Correct Billing to Medicaid when Secondary

Medicaid billing for dual plans (also Medicaid QMB plans when patient is not on crossover list from Medicare): Do we bill electronically the full amt billed to the commercial Insurer or only the amt allowed by the Insurer for Medicaid portion? Do we just resubmit after inputting the paid amt. For example either the Medicare deductible, the 20% coinsurance, or whatever other amt deemed the Medicaid responsibility? Does Medicaid receive the amt from the Insurer? #2 Do we bill the outstanding amt with a HICF 1500 form (or Medicaid form) and EOB from the Insurer?

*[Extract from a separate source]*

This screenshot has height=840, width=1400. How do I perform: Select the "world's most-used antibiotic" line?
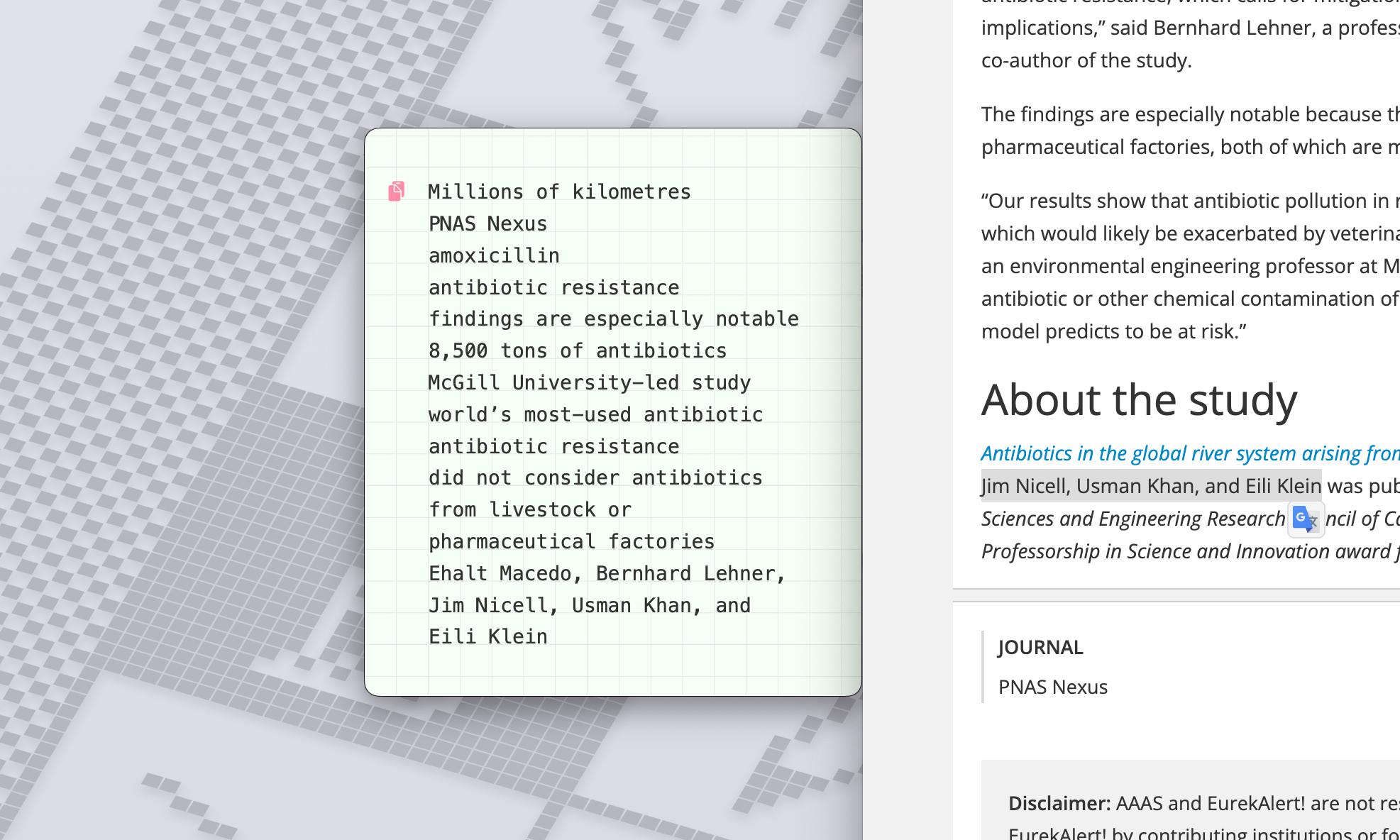pos(595,414)
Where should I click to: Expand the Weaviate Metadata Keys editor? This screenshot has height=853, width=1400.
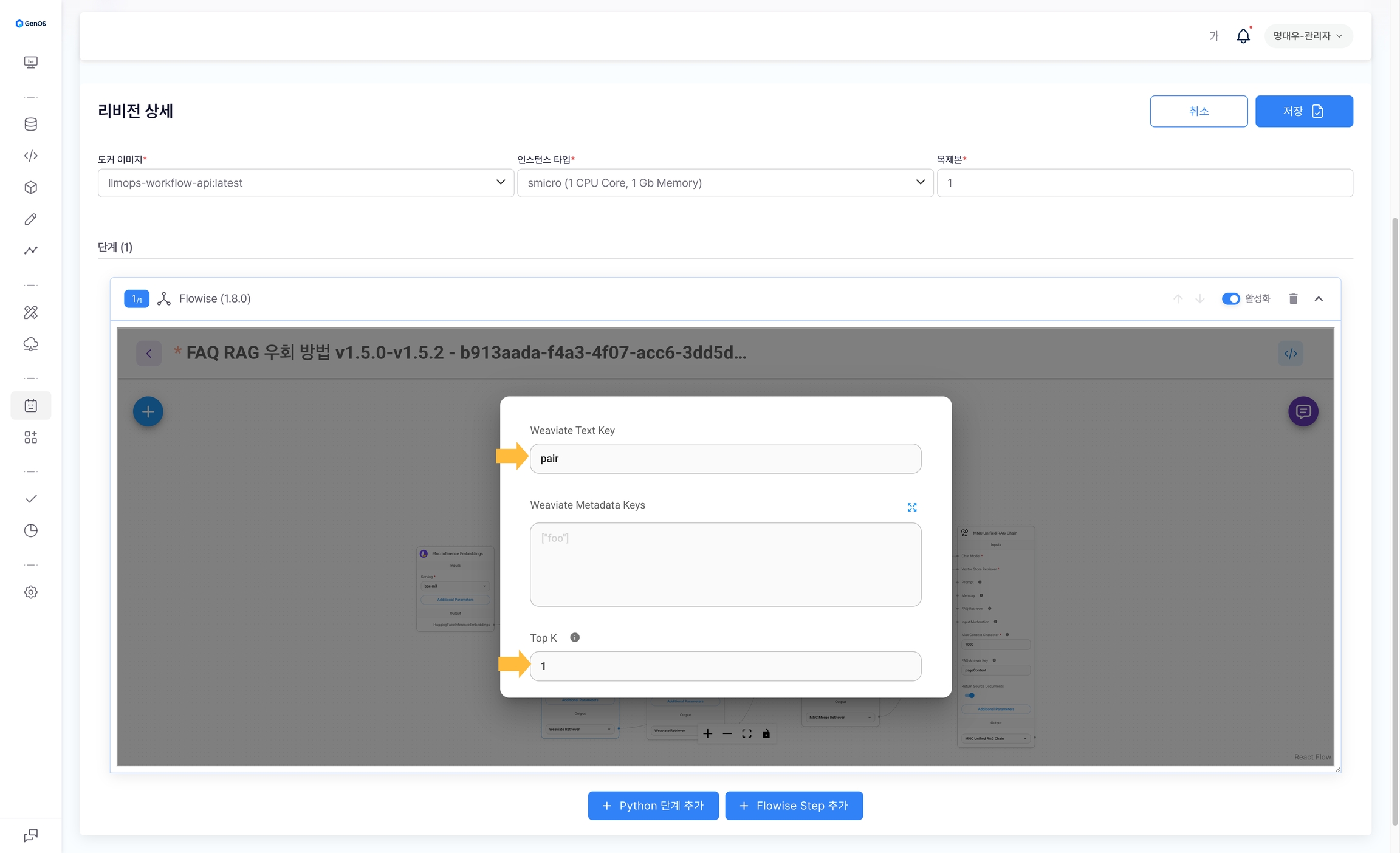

The amount that would be billed to Medicaid as a secondary would only be the patient responsibility from the primary insurance (copays, coinsurance or deductibles). The only instance where Medicaid would be billed at the same rate as a primary insurance is when the service is not covered by the primary insurance and the balance was applied to patient responsibility. When billing Medicaid, the amount billed to them has to reflect the total patient responsibility assigned by Medicare or a Medicare Advantage plan. It is highly recommended to submit secondary claims directly in ePaces (the online portal for Medicaid providers) to be reimbursed for the patient’s cost share of the visit. It is the easiest and most accurate way to ensure prompt payment of the secondary claim. EOBs are not handled appropriately if mailed to Medicaid with a HCFA, and submitting a secondary claim electronically will have key pieces of information missing that will cause the claim to deny.